I feel a lightness within me again that has been missing for a while. It is no accident that this is corresponding with my return to regular yoga classes. I have kept up my home practice but I gain so much from my interaction with others in yoga class. The energy we build together is sustaining. I don't know any other word for it. Sustaining enough that even though I have some worries in my life (see below) I am managing it with greater equanimity.

No news about Chris other than the family is looking into Reiki healing for him now and still anxious to hear if anyone else has had any luck with treatment for AML-M5 Acute Leukemia. Leave me a comment or email me if you have any ideas.

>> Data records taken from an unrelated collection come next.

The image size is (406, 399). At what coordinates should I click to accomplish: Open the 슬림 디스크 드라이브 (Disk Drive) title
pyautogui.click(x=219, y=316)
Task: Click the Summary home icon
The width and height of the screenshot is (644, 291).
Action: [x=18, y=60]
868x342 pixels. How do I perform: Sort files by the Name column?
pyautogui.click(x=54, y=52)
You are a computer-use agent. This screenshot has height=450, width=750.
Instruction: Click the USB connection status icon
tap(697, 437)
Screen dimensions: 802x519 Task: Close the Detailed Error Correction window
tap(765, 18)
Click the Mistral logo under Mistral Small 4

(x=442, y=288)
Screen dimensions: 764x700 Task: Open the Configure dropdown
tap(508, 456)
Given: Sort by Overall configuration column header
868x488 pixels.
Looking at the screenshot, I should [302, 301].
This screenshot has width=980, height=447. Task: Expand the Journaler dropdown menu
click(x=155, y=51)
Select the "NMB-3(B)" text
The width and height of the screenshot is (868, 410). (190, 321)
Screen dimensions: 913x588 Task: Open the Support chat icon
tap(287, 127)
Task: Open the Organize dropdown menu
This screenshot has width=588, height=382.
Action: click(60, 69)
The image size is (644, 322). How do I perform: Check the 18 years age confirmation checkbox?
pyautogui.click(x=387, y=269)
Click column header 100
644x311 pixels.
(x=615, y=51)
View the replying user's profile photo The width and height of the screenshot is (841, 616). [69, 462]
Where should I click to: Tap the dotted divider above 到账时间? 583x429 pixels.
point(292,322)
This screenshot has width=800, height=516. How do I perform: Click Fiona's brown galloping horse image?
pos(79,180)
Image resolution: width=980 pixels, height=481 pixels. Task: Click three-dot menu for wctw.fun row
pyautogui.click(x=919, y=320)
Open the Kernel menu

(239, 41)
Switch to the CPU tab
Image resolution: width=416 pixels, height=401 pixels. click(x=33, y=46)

Much love and equanimity to you as well,

Jan

Sunday, August 23, 2009

Managing discouraging news....

First,
Here's the news from Mary about Chris:

Hi Everyone,

Well we heard the results from the bone marrow biopsy today and they were not good. The leukemia cells in his bone marrow were still around 70%. They had been at 90% before he started the last round of chemo with the experimental drug (Ribovarian). The doctors said that the results were not good enough to continue with another trial. They also said that the leukemia cells did look different or had changed some since before this last round of chemo. I don't know if that is a good thing or a bad thing.

Dr. Torito is going to look into another different experimental procedure or drug trial that may be happening in the U.S. She said that Chris might have a chance getting into a new trial but we have no time lines on when that could or if it will ever happen.

So for now, they are going to be sending Chris home in a few days and we will see. If anyone has any information on other leukemia hospitals, treatment options, or alternative leukemia treatments please feel free to email me.

Thanks for all your prayers and support,

Mary

**************************************************************************************


Rumi - Guest House

This being human is a guest house
Every morning a new arrival.
A joy, a depression, a meanness,
some momentary awareness comes
as an unexpected visitor.
Welcome and entertain them all!
Even if they are a crowd of sorrows,
who violently sweep your house
empty of its furniture,
still treat each guest honorably.
He may be clearing you out for some new delight.
The dark thought, the shame, the malice,
meet them at the door laughing,
and invite them in.
Be grateful for whoever comes,
because each has been sent
as a guide from beyond.


This quote from Rumi helps me during times of difficulty or stress. It reminds me that we don't always have to treat each sorrow as if it is the end. Like a guest that moves in and then moves out again, everything is fluid and with it's own purpose. I can manage sorrow better when I keep in perspective that this moment is a fleeting one. No one knows what the next moment will bring but it will surely come, and with it comes the possibility of renewed hope and joy. With the next breath we discover how lucky we are to still be breathing.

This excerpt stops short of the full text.